How The Remaining Big Ten Teams Can Make the Elite EightPosted by Brendan Brody (@berndon4) on March 27th, 2014
Three Big Ten teams have been eliminated and three are still standing after one of the most memorable second and third rounds in NCAA Tournament history. It’s obvious that the three teams that are still around took my expert advice, so here’s some more for Bo Ryan, Tom Izzo and John Beilein completely free of charge. Michigan, Wisconsin, and Michigan State can all very well reach the Elite Eight but they are facing really good teams that are playing some of their basketball of the season. Here’s how they can get the best of each of those teams and continue to move forward in the bracket.
- Michigan needs to spread the floor and crash the boards to beat Tennessee: Michigan does a good job with this but they need to make either Jeronne Maymon or Jarnell Stokes guard someone on the perimeter.
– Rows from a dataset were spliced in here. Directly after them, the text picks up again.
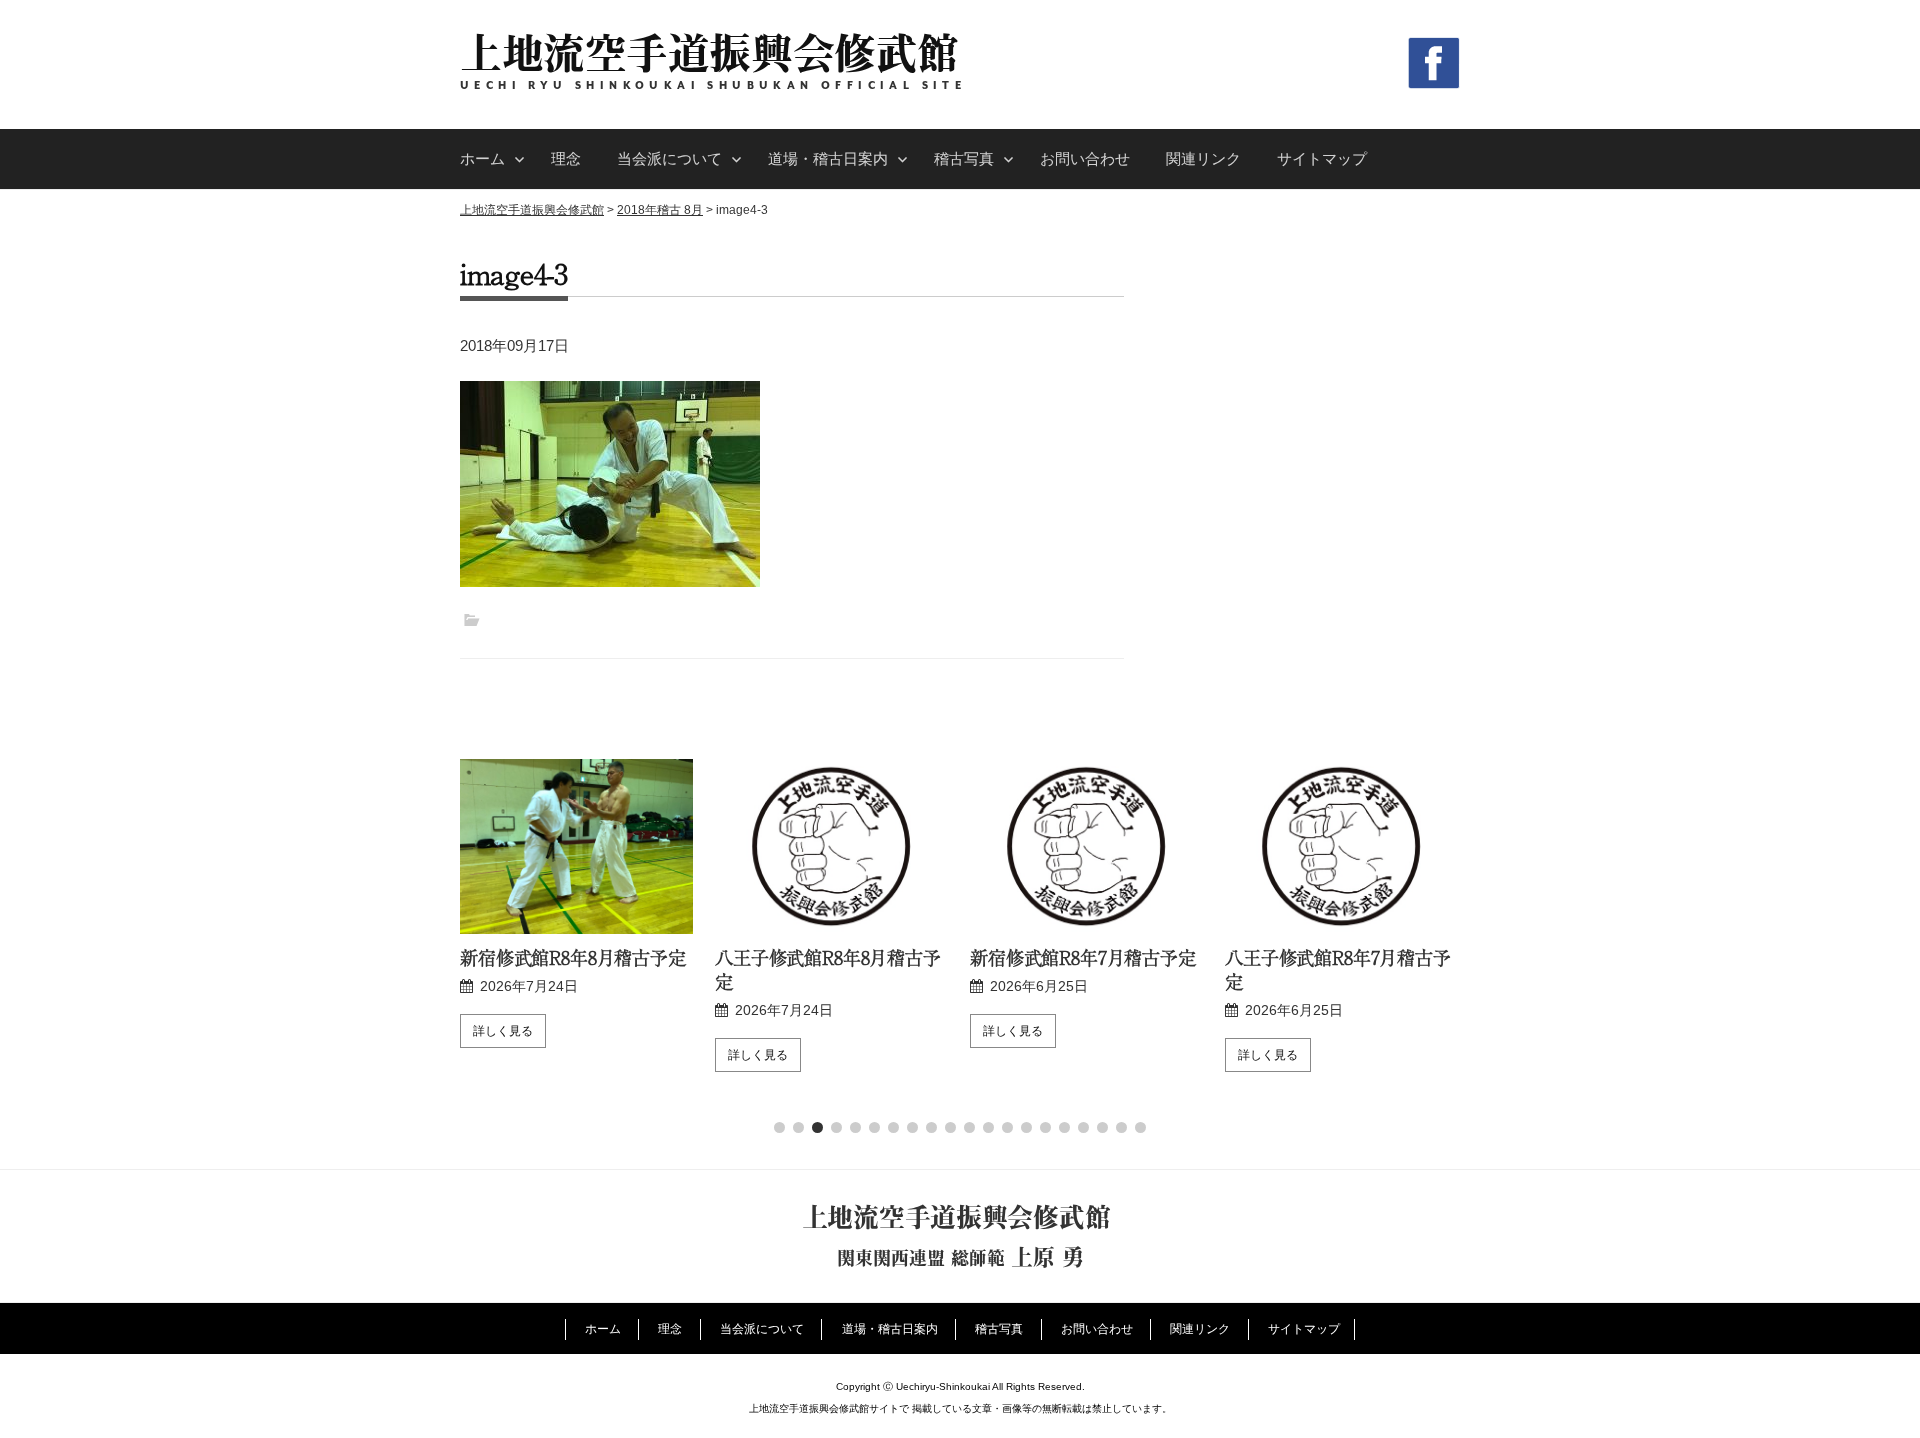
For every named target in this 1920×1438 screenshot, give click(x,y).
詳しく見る (503, 1031)
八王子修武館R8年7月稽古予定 (1338, 969)
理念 (566, 158)
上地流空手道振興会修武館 (709, 52)
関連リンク (1203, 158)
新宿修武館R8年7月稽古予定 (1083, 957)
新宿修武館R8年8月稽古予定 (573, 957)
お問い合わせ (1085, 158)
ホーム (482, 158)
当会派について (669, 158)
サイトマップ (1322, 158)
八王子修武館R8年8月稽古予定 (828, 969)
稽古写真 (964, 158)
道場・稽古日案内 (828, 158)
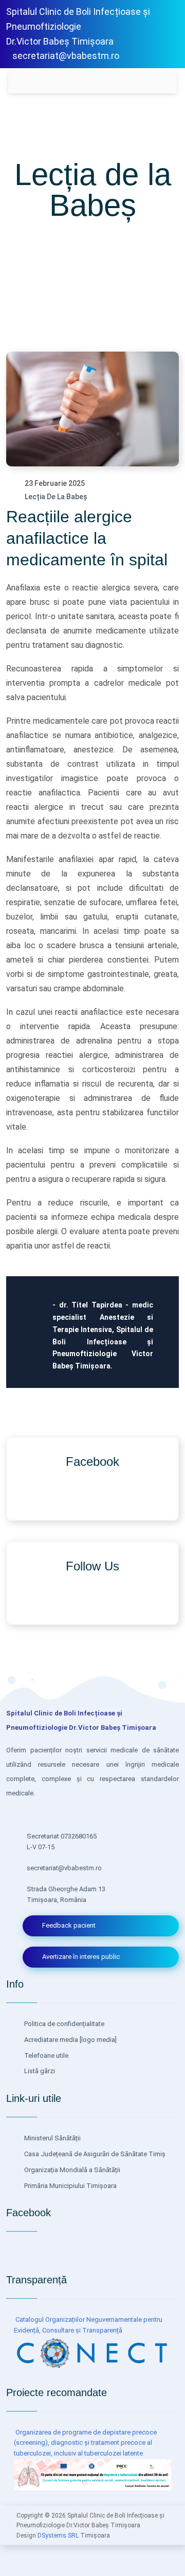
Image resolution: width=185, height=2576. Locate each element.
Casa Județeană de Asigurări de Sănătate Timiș (94, 2154)
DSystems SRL (58, 2535)
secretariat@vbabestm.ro (65, 55)
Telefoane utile (45, 2055)
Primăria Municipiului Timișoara (70, 2186)
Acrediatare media (50, 2039)
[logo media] (97, 2039)
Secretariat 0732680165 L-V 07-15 (62, 1841)
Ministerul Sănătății (52, 2138)
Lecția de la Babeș (56, 497)
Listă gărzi (39, 2071)
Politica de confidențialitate (63, 2024)
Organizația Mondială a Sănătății (71, 2170)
Tennessee has a clear-cut size advantage, but Michigan presents its own set of unique match-up problems with their skill on the wings. Glenn Robinson III has to have a big game for the Wolverines to advance, as he will have to mix it up down low at times. But he also can utilize his quickness and mid-range game to take one of Tennessee’s big men off the bounce and pull one of the two out of the paint. Robinson and Caris LeVert have to make rebounding a priority against the fourth-best offensive rebouding and 18th-best defensive rebounding team in the country. If they can combine for 12-15 rebounds between the two of them, and Jordan Morgan continues his outstanding play down low, Michigan has a great chance to beat a team quite similar to the Texas team it just defeated.
- Wisconsin needs to contain Brady Heslip and Kenny Chery to beat Baylor: It’s going to be vital for the Badgers to keep Cory Jefferson, Rico Gathers and Isaiah Austin from killing them in the paint. An underrated part of Baylor’s absolute throttling of Creighton was the fact that Chery and Heslip combined to go 9-of-12 from three-point land. Everyone is quick to trumpet the various problems that the Bears’ size and zone defense creates when teams play them, but they are also shooting the ball at a near-lethal rate. Keeping those two from getting clean looks will go a long way toward managing this one. Baylor will get points in the paint simply from their distinct size advantage, but if Wisconsin can limit its outside opportunities, they’ll have a much better chance to hold an offense that just put up 1.42 points per possession against Creighton somewhat in check.
- Michigan State needs easy points in transition to beat Virginia: Everyone knows Virginia likes to slow things down and play deep into the shot clock, but they also do a decent job contesting threes and not letting perimeter-oriented teams bombard them from the outside. They make teams take a bunch of threes with their Pack-Line defense clogging the driving lanes so that this is often the only option teams think they have. This can be reduced in impact, however, if Sparty takes advantage of their elite athleticism. The Michigan State fast break was a thing of beauty in the early parts of the season and it needs to come back in full force against Virginia on Friday night. If the Spartans can get out and run from time to time, Virginia will be forced to play at a tempo they aren’t quite as comfortable with. Easy dunks and layups in transition will negate Virginia’s stinginess when it plays defense in the half-court.